こんにちは、皆さん!一人ぼっちユウトです。
今日は、司馬遼太郎の短編『彰義隊胸算用』について語らせてください。
この作品、ページ数こそ多くないのに、読み終えたあとに胸の奥がじんわり熱くなる──そんな“司馬遼太郎らしさ”がぎゅっと凝縮された一編なんです。
『彰義隊胸算用』の面白さ
江戸の空気が一気に蘇る
舞台は、幕末から明治へと移り変わる激動の時代。
上野に立てこもった彰義隊と新政府軍の衝突は歴史的にも有名ですが、司馬遼太郎はこの出来事を「戦いの裏側」にいる人々の視点から描きます。
武士の誇り、商人の計算、庶民のしたたかさ──
歴史の教科書では絶対に触れられない“生きた江戸”が、鮮やかに立ち上がってくるんです。
司馬遼太郎の筆が光る「人間の可笑しさ」
タイトルにある「胸算用」とは、いわば“損得勘定”。
戦の真っ只中でも、人は食べ、働き、儲けようとする。
その姿を司馬遼太郎は、批判でも肯定でもなく、どこか温かい目線で描きます。
特に、戦の混乱を商機と捉える商人たちの描写は、思わず笑ってしまうほどリアル。
「人間って、どんな時代でも変わらないんだな」としみじみ感じさせられます。
彰義隊という“悲劇”を別角度から照らす
彰義隊といえば、旧幕府側の象徴として散った悲劇の集団──そんなイメージが強いですよね。

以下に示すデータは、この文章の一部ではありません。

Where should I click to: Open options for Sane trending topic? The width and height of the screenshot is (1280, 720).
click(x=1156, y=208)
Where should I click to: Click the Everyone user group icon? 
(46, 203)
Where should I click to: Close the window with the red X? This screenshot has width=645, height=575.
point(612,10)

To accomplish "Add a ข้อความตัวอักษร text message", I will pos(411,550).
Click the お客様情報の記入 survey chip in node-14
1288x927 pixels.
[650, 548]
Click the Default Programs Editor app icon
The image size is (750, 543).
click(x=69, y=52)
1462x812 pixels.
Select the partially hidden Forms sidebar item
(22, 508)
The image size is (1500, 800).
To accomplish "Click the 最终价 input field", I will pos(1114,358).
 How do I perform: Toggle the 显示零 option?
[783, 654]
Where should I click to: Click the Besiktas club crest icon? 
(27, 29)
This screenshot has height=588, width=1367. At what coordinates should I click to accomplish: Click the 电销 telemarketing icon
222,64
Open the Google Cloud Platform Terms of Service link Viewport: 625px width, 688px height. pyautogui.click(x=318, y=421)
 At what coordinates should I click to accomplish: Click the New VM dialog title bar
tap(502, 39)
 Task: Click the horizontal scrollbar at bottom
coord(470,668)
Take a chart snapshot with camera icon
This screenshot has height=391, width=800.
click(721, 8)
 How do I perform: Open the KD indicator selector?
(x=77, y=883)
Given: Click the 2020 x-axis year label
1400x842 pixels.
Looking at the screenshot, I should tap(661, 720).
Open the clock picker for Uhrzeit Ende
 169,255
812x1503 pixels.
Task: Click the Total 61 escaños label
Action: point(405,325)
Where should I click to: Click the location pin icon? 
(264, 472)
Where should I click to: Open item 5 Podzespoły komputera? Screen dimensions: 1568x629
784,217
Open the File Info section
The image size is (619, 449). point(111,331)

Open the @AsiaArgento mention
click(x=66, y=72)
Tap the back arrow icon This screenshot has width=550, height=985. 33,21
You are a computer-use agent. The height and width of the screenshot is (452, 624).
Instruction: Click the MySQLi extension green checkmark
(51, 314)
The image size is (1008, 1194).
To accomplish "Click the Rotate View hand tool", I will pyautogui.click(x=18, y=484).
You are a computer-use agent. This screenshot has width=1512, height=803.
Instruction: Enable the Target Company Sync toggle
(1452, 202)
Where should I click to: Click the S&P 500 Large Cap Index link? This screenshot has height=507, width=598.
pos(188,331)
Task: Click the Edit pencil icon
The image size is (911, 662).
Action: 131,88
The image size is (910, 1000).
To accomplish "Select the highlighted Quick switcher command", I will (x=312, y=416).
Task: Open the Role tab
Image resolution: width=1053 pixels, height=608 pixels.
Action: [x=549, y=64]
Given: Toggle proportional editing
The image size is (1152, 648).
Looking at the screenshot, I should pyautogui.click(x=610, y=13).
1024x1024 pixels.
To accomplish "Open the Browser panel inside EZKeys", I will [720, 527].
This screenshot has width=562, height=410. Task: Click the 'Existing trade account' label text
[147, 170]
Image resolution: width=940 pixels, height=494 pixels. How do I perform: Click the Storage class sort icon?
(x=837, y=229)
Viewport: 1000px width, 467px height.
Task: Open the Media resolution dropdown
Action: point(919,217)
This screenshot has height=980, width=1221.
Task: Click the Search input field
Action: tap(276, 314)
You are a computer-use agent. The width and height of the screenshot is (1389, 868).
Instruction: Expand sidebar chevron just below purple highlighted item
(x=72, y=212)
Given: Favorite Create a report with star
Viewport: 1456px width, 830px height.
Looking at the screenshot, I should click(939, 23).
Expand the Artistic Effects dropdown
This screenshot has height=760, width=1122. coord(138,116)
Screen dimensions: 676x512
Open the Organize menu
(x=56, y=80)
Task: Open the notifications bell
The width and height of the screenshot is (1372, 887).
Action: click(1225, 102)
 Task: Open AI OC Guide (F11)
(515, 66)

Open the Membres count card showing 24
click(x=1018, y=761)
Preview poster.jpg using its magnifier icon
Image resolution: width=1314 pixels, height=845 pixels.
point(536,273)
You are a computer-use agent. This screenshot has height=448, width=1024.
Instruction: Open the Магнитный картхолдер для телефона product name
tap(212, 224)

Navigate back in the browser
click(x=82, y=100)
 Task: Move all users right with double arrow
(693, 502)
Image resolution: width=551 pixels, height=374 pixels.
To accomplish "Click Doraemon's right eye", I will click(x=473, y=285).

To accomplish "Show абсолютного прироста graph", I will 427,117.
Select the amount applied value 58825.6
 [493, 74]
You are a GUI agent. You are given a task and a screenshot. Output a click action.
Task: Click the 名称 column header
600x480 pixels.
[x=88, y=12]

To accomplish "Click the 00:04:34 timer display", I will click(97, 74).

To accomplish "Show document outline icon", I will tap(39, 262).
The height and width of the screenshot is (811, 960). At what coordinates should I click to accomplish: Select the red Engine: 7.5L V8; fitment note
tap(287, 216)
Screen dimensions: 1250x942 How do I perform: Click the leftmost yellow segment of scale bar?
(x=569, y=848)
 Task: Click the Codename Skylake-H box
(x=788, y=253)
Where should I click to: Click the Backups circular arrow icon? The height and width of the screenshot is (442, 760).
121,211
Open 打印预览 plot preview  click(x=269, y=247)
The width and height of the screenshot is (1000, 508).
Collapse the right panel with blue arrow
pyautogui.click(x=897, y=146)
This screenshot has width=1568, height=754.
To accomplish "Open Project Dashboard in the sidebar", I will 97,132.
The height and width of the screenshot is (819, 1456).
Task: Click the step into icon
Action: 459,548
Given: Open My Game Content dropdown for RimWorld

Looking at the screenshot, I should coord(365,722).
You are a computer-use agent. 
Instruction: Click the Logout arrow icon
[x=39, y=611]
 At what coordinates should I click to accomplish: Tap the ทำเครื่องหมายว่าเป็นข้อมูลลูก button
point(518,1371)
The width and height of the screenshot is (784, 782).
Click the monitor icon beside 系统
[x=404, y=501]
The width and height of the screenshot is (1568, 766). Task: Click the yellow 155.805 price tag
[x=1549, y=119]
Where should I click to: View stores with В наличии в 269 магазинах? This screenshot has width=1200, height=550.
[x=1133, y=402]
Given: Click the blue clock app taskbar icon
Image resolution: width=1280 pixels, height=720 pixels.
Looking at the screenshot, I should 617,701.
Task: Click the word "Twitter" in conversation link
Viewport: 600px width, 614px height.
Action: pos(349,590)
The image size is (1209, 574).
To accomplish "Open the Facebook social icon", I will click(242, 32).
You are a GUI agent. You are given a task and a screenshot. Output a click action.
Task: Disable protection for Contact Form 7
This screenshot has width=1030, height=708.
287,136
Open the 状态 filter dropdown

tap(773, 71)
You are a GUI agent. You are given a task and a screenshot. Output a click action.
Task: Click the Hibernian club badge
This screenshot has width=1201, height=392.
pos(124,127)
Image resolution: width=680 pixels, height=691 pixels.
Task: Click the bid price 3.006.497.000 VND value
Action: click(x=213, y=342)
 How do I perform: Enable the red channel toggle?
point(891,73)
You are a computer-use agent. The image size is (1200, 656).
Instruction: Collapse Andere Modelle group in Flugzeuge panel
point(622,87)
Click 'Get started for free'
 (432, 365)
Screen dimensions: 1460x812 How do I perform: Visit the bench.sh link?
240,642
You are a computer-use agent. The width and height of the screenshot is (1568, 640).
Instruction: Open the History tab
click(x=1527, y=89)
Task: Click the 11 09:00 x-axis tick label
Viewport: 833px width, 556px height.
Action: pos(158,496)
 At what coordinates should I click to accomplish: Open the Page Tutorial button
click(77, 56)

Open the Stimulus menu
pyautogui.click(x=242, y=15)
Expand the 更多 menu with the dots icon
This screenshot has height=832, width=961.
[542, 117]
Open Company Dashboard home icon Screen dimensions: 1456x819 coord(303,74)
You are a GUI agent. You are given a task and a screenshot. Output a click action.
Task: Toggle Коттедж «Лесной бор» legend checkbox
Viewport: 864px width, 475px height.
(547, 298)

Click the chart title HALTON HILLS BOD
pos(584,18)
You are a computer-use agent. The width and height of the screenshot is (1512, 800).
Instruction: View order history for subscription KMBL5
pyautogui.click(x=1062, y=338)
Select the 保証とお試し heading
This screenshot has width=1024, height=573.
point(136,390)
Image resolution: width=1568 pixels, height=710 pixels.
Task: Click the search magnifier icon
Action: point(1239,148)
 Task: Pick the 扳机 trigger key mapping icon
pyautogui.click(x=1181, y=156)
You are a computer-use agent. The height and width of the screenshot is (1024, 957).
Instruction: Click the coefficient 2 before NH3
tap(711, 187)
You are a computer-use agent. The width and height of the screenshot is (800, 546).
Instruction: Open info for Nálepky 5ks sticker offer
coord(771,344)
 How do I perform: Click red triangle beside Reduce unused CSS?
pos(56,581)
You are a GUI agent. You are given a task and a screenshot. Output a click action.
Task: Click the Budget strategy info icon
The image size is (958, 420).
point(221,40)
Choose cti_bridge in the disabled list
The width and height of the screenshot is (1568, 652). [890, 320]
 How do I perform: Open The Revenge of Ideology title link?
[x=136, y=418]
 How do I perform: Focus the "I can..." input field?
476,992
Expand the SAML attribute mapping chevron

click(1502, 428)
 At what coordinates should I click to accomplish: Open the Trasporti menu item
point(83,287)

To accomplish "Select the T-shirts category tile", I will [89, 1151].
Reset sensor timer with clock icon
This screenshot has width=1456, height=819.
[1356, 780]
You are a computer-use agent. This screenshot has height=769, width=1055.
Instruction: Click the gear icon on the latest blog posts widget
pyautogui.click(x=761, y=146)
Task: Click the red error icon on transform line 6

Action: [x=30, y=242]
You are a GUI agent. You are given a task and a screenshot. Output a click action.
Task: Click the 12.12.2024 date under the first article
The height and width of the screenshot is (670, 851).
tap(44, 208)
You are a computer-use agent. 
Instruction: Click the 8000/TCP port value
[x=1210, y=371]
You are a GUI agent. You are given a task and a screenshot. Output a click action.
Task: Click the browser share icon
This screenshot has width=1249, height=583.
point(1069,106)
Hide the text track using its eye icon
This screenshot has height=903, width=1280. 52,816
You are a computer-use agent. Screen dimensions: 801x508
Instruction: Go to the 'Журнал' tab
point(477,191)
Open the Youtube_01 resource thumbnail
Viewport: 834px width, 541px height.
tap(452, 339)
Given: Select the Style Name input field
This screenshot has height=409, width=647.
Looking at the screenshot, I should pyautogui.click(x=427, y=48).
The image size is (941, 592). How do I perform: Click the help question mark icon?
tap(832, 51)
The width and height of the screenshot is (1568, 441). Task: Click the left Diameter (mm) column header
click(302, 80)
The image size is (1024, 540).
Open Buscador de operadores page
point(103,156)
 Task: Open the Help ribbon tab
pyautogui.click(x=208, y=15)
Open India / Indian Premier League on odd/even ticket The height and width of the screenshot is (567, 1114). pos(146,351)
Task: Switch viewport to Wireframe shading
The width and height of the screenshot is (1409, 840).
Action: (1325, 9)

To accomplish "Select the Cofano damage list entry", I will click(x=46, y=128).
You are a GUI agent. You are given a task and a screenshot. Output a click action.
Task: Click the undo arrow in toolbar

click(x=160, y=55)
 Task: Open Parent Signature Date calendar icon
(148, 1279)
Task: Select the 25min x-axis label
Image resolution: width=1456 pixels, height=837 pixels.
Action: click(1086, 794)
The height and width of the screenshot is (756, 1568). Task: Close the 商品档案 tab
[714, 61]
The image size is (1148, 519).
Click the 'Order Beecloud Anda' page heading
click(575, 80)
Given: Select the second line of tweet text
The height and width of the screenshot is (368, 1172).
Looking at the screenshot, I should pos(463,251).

でも『彰義隊胸算用』では、彼らの戦いを“歴史の大事件”としてではなく、“街の一風景”として描く。
この視点が本当に面白い。
英雄譚でも悲劇でもなく、ただそこに生きていた人々の息遣いが聞こえてくる。
司馬遼太郎の歴史観の魅力が、短編ながら存分に味わえます。
心に残ったポイント
「戦の裏側にこそドラマがある」
司馬遼太郎は、歴史の中心にいる英雄よりも、周縁にいる名もなき人々を描くのが本当に上手い。
この作品でも、戦の勝敗よりも、戦を“どう生き抜くか”に焦点が当てられています。
武士の誇りを守ろうとする者。
混乱を商機と見る者。
ただ日常を続けたいだけの者。
その一人ひとりの姿が、短編とは思えないほど濃密に描かれているんです。
「笑い」と「哀しみ」が同居する司馬作品の真骨頂
読んでいると、思わずクスッと笑ってしまう場面がある一方で、
時代の波に翻弄される人々の哀しさがふっと胸に刺さる瞬間もある。
この“軽妙さと深みの同居”こそ、司馬遼太郎の真骨頂。
短編でここまで味わわせてくれるのは、さすがとしか言いようがありません。
まとめ
『彰義隊胸算用』は、歴史小説が苦手な人でもスッと読める軽やかさがありながら、
読み終えると「人間って面白いなあ」としみじみ感じさせてくれる名品です。
彰義隊の戦いを知っている人も、知らない人も、
この短編を読むと“歴史の裏側”が一気に立体的に見えてきます。
もしまだ読んでいない方は、ぜひ手に取ってみてください。
そして、読んだ方はぜひ感想をコメントで教えてくださいね。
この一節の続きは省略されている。